Terwijl Jarosław Kaczyński zich lyrisch uitliet over de Poolse steenkoolindustrie en een reeks sociale programma’s introduceerde, zoals het befaamde ‘500+ programma’ waarbij ieder kind een kinderbijslag van 500 zł kreeg (toen ongeveer 110 euro), sloopte de nieuwe PiS-regering het Poolse Grondwettelijk Hof en probeerde het een nog striktere abortuswet door het parlement te jagen. In reactie hierop ontstond de sociale beweging Ogólnopolskie Strajk Kobiet (Poolse Vrouwenstaking), die erin slaagde om eerst tienduizenden, en later honderdduizenden mensen op straat te krijgen voor protest tegen het regeringsbeleid.

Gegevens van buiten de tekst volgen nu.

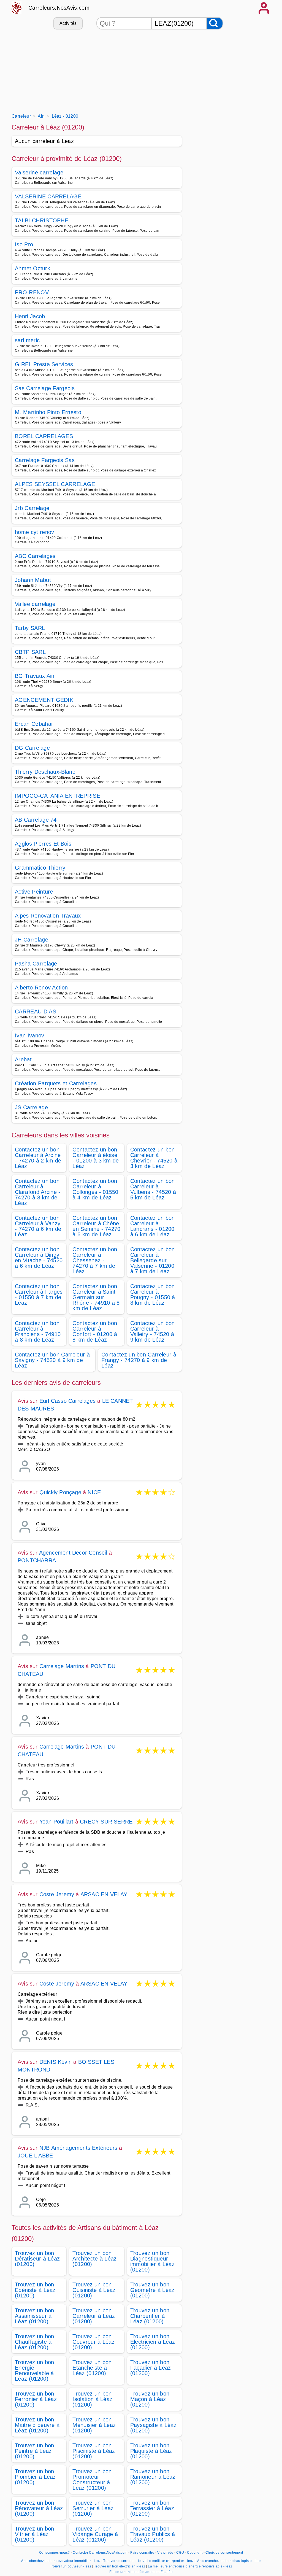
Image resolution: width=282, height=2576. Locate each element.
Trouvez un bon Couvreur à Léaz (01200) (93, 2341)
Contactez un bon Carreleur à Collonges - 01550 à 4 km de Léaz (95, 1189)
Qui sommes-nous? (54, 2553)
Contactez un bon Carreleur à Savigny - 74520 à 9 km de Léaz (52, 1360)
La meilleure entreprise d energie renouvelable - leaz (190, 2566)
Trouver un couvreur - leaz (70, 2566)
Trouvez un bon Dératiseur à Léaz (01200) (37, 2258)
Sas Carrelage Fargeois (45, 388)
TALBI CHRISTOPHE (41, 220)
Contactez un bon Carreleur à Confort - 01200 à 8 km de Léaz (94, 1331)
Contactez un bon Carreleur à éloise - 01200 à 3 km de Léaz (95, 1158)
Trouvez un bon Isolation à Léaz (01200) (92, 2399)
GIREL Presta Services (44, 364)
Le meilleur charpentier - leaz (170, 2561)
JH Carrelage (31, 939)
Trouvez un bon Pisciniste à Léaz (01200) (93, 2450)
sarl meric (27, 340)
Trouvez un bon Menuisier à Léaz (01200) (94, 2425)
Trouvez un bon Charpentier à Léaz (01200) (149, 2315)
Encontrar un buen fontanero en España (141, 2572)
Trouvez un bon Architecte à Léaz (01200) (94, 2258)
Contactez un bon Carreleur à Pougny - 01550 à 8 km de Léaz (152, 1294)
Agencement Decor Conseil (73, 1553)
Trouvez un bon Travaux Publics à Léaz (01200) (152, 2534)
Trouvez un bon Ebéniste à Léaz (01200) (35, 2290)
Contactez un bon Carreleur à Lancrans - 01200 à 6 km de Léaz (152, 1226)
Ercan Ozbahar (34, 724)
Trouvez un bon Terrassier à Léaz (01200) (152, 2508)
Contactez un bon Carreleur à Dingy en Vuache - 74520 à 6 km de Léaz (39, 1257)
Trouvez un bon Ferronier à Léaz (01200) (36, 2399)
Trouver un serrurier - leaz (124, 2561)
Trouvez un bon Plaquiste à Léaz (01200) (151, 2450)
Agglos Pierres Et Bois (43, 843)
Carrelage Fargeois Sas (45, 460)
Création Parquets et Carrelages (56, 1083)
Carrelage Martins (61, 1666)
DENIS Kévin (55, 2062)
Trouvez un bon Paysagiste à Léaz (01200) (153, 2425)
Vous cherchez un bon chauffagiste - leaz (229, 2561)
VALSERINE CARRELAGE (48, 196)
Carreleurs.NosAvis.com (59, 8)
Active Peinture (34, 891)
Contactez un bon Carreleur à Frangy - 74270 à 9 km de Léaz (138, 1360)
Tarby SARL (30, 628)
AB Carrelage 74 (36, 820)
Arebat (23, 1059)
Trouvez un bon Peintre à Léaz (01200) (34, 2450)
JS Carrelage (31, 1107)
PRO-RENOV (32, 292)
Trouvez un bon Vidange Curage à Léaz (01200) (95, 2534)
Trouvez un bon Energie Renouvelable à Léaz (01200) (34, 2370)
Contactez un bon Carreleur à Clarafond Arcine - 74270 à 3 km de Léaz (38, 1192)
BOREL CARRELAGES (44, 436)
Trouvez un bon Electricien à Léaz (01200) (152, 2341)
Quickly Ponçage (60, 1492)
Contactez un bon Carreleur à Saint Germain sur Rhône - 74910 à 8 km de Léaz (96, 1297)
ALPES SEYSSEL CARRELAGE (55, 484)
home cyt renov (34, 532)
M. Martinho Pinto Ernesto (48, 412)
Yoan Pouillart (56, 1822)
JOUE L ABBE (35, 2155)
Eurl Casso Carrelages (67, 1401)
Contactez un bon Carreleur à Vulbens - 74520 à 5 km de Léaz (153, 1189)
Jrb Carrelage (32, 508)
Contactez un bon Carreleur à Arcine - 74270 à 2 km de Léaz (38, 1158)
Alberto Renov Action (41, 987)
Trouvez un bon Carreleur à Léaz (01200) (93, 2315)
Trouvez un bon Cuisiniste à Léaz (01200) (93, 2290)
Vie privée (165, 2553)
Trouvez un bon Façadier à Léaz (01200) (150, 2367)
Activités (68, 23)
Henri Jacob (30, 316)
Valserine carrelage (39, 172)
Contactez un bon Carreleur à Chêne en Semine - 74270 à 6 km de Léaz (96, 1226)
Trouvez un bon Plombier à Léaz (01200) (35, 2476)
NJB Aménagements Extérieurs (78, 2148)
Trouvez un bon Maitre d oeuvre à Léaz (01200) (37, 2425)
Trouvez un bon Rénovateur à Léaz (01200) (39, 2508)
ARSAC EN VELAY (104, 1894)
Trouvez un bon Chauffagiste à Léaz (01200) (34, 2341)
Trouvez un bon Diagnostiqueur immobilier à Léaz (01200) (152, 2261)
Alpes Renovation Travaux (48, 915)
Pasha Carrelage (36, 963)
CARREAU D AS (35, 1011)
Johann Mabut (33, 580)
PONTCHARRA (37, 1560)
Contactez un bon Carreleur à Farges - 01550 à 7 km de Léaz (39, 1294)
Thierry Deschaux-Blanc (45, 772)
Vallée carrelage (35, 604)
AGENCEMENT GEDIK (44, 700)
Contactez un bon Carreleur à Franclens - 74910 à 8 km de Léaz (38, 1331)
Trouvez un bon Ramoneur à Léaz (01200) (152, 2476)
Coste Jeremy (56, 1894)
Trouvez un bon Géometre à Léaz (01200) (152, 2290)
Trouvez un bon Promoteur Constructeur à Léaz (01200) (92, 2479)
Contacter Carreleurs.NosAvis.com (100, 2553)
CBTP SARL (30, 652)
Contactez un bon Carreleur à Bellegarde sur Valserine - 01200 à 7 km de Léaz (152, 1260)
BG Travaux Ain (34, 676)
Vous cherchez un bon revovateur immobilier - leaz (61, 2561)
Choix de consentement (224, 2553)
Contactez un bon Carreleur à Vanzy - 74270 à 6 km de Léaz (38, 1226)
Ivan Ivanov (29, 1035)
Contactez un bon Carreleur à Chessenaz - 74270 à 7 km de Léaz (94, 1260)
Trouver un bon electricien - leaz (119, 2566)
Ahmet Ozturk (32, 268)
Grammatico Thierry (40, 867)
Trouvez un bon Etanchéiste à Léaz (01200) (92, 2367)
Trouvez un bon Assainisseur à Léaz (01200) (34, 2315)
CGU (180, 2553)
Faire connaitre (142, 2553)
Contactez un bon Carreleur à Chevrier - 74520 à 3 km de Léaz (154, 1158)
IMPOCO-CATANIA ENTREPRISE (57, 796)
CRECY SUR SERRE (106, 1822)
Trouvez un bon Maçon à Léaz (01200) (149, 2399)
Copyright (195, 2553)
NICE (94, 1492)
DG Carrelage (32, 748)
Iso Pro (24, 244)
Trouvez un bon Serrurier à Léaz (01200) (92, 2508)
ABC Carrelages (35, 556)
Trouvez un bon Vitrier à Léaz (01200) (34, 2534)
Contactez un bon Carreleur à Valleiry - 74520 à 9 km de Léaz (152, 1331)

In oktober 2020 lukte het Strajk Kobiet om wekenlang de grote steden lam te leggen met massale demonstraties, en zelfs om Kaczyński de facto gevangen te zetten in zijn eigen huis. Dit was een reactie op het Poolse Grondwettelijk Hof, dat onder leiding van de illegitieme voorzitter Julia Przyłębska abortus in bijna alle gevallen verbood – ook wanneer het leven van de drager in gevaar is. Er braken spontane stakingen uit, onder andere van taxichauffeurs die systematisch het verkeer in de stad blokkeerden. Het zorgde voor de legendarische headline: ‘Vrouwen blokkeren Poznań. Het stadscentrum is verlamd. Chauffeurs juichen hen toe, homo’s dansen de polonaise’, die meteen ook de intersectionaliteit van de sociale strijd in Polen duidelijk maakt. Sinds het aantreden van PiS in 2015 zijn er verschillende sociale bewegingen ontstaan die zichzelf expliciet met elkaar verbinden: de feministische beweging, de LHBTQ+ beweging, de arbeidersbeweging, openbare diensten, de kunsten, allemaal proberen ze ‘broos’ verzet te bieden vanuit de optiek dat radicale, emancipatoire verandering er niet alleen komt via parlementair werk, maar dat deze ook afgedwongen moet worden door de macht van het getal in de straat. Dat deze vorm van intersectionele solidariteit weinig aandacht krijgt in onze nieuwsmedia, of slechts beperkt aan bod komt en verwrongen wordt om in ons westerse kader te passen, hoeft niet te verbazen: de postcommunistische ontwikkelingen in Polen zijn een goed voorbeeld van hoe culture wars de hegemonie van het laatkapitalisme bestendigen en er inherent mee verbonden zijn. Maar het toont ook hoe, ondanks die cultuuroorlog(en), de lange Poolse traditie van onderlinge solidariteit en zelforganisatie steeds nieuwe vormen aanneemt. Niet voor niets is de meest gehoorde slogan in Polen vandaag ‘solidarność, naszą bronią’ – solidariteit, ons wapen.
Jonas Vanderschueren is een doctoraatsonderzoeker aan KU Leuven. Hij specialiseert zich in het hedendaagse Poolse theater, performance en cultuur.